水の国
昨日(12月4日)は、大阪で「グローバル財務管理の実現化に向けて」と題してセミナーを行った。いろいろな意味で多くの課題を残したが、今後、グループ企業の連結経営の中におけるITの重要性、グローバルな視野に立った経営の中で、財務(Treasury : トレジャリー)が果たす大きな役割など、重要な問題の提起が出来たのでは、と思う。なぜIT基盤の企業が、こういった経営に直接関係する問題を提起するのか、については、今後弊社のWebページやこのブログ、その他のメディアで紹介していく。
さて、サンのスタッフや講演者には、昨晩のうちに東京に帰ってもらったが、なにが起こっても良いように、私は昨日の晩も大阪にホテルを取っていた。特に大きな問題もなかった(コートを間違えた人が出たくらい)ので、お客様との二次会は営業たちにまかせて、私は久しぶりに、のんびりと睡眠を取らせてもらった。年寄りは体を大切にしないとね。
朝、新幹線で大阪より東京へ移動。近江のなだらかな山々が紅葉の最後を見せていた。関ヶ原あたりでは、朝、雨が降ったのだろう、山の峰や林や木々の間から、水蒸気が幾筋も、幾筋も上っている。すばらしい水分の量。たっぷりとした湿度。なんて。美しいんだろう。これが日本なんだなあ、と思う。
砂漠の民であれば、砂漠の静謐さ、雑菌も生きていけない聖なる環境を、誇るのだろう。私のiPod Shuffle には、いま、なんとオスマントルコ軍楽隊の古い陸軍行進曲「ジェッディン・デデン」が入っている。不思議な事に、この中近東の砂漠を思わせる曲が、この水を大いに含んだ風景と、とてもマッチする。

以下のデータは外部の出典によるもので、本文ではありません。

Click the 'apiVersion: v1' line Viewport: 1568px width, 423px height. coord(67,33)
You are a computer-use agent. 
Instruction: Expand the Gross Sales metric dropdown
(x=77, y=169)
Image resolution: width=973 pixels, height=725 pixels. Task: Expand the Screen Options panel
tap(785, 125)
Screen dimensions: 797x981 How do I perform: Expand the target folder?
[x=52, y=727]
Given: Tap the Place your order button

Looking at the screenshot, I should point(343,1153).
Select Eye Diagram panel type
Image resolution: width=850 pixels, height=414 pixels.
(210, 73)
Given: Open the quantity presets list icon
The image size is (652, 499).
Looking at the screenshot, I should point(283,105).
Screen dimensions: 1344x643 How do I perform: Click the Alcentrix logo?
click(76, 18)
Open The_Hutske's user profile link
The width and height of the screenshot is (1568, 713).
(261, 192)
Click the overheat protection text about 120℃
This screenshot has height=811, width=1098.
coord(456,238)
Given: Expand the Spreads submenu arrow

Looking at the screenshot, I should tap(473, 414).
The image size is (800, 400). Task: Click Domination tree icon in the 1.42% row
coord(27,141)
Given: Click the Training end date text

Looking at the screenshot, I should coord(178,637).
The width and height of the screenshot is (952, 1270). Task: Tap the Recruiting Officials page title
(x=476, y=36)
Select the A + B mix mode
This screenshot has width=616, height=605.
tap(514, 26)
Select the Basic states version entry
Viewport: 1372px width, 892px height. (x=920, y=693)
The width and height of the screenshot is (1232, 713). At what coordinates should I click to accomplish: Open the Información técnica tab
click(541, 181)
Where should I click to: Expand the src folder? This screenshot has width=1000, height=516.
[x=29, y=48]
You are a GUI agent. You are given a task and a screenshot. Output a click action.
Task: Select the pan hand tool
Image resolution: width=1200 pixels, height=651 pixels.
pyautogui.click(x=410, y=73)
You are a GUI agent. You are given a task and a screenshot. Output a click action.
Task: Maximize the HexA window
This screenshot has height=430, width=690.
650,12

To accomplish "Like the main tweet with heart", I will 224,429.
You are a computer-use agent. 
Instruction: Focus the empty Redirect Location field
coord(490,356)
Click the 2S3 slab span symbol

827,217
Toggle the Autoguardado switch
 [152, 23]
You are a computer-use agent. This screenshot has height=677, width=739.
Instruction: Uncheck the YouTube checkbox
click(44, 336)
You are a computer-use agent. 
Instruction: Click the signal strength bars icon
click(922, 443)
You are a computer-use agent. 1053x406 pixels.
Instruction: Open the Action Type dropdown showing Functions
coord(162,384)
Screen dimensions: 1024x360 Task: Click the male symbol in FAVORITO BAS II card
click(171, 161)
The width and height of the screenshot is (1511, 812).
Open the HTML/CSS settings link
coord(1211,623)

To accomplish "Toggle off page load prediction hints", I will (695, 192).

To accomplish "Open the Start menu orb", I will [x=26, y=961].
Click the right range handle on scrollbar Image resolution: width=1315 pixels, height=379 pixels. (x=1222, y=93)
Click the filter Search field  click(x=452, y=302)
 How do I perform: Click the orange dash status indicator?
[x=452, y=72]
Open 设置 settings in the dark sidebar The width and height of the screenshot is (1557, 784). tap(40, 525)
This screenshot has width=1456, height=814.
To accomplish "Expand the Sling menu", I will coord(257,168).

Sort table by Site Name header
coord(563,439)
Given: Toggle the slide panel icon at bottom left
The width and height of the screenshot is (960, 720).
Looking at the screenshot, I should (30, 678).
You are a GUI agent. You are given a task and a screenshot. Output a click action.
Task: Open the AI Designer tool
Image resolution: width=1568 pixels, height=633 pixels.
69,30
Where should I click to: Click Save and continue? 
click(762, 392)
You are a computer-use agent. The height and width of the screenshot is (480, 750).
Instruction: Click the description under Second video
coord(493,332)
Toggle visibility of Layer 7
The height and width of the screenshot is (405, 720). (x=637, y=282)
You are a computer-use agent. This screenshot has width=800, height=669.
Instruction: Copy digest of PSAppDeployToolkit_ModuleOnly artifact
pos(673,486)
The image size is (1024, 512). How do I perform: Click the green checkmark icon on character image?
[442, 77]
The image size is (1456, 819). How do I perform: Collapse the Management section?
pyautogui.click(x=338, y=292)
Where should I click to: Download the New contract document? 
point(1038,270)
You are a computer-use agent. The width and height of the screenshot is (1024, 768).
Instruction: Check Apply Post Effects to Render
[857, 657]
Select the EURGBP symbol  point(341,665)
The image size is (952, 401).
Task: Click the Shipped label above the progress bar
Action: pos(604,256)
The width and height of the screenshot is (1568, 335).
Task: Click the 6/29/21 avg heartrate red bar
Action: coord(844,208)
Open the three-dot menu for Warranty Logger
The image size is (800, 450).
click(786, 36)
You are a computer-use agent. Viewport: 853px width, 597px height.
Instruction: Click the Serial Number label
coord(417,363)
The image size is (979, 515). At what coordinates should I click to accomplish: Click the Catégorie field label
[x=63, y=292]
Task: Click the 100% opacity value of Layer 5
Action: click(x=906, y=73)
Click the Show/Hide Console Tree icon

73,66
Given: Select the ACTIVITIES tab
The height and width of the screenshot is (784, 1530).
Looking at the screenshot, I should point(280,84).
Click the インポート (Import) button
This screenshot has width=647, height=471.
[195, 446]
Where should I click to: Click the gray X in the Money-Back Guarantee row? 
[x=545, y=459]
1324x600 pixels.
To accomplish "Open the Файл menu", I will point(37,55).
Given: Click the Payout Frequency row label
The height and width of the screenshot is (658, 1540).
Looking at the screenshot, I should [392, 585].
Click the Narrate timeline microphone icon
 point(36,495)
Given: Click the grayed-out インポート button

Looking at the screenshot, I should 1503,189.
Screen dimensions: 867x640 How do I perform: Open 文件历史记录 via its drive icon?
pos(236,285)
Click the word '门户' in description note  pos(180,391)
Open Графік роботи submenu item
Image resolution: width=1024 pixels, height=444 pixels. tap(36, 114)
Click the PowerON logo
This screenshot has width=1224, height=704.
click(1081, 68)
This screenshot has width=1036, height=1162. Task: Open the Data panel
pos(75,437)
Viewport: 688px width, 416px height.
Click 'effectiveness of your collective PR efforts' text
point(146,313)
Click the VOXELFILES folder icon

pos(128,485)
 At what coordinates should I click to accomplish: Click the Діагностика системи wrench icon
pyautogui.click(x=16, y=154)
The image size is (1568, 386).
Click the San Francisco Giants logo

豊かな水量は、豊潤な実りを期待させる。100年前、50年前、日本はそういう国であった。いま、人々は山に背を向け、川に背を向け、美しかった海岸に背を向け、国が率先して、木々を伐採し、岸辺や砂浜をコンクリートで取り囲んでしまった。
人は間違いを犯すし、それは国も同じ事だ。気づいたら、改めれば良い。地域や土建屋にお金を渡すために、国の一番大切な宝物(トレジャリー)を壊していくのは、やめにしよう。